Quote the entries below from the line with "1060x612 pixels. How" through the line with "Given: Open calendar", both ends included, and only those lines.
_ _ _ _
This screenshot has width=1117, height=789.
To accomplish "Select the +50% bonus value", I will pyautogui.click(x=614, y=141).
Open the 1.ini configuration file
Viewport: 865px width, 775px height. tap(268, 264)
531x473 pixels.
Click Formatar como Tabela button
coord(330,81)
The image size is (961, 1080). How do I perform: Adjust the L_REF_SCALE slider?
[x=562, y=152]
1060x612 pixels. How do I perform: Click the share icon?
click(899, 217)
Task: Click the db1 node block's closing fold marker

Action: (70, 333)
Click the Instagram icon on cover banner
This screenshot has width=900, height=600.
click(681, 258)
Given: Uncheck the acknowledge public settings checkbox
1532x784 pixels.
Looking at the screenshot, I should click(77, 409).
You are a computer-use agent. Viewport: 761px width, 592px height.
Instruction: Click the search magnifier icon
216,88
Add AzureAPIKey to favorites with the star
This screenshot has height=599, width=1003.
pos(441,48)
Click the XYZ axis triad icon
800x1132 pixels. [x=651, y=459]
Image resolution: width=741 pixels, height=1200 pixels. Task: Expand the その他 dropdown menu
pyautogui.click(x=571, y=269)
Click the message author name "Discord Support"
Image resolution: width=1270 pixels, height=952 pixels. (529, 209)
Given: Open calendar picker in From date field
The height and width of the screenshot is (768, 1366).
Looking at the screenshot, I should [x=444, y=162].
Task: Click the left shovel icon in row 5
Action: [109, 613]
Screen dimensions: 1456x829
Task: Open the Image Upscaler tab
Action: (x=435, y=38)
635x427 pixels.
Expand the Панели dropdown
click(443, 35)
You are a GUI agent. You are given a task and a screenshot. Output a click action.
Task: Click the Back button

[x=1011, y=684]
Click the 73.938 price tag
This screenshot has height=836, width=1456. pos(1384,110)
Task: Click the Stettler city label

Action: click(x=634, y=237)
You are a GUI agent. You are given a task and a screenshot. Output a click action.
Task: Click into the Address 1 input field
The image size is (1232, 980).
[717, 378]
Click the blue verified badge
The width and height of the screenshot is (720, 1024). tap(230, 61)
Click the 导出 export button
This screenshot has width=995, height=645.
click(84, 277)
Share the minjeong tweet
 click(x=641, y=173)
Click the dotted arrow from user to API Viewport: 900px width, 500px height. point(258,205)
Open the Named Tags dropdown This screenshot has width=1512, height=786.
_ _ _ _
▶ REPLY TO THE EXERCISE:
1060x612 pixels. How do I perform: Click the share icon?
click(899, 217)
Task: Click the db1 node block's closing fold marker

Action: (70, 333)
Click the Instagram icon on cover banner
This screenshot has width=900, height=600.
click(681, 258)
Given: Uncheck the acknowledge public settings checkbox
1532x784 pixels.
Looking at the screenshot, I should click(77, 409).
You are a computer-use agent. Viewport: 761px width, 592px height.
Instruction: Click the search magnifier icon
216,88
Add AzureAPIKey to favorites with the star
This screenshot has height=599, width=1003.
pos(441,48)
Click the XYZ axis triad icon
800x1132 pixels. [x=651, y=459]
Image resolution: width=741 pixels, height=1200 pixels. Task: Expand the その他 dropdown menu
pyautogui.click(x=571, y=269)
Click the message author name "Discord Support"
Image resolution: width=1270 pixels, height=952 pixels. (529, 209)
Given: Open calendar picker in From date field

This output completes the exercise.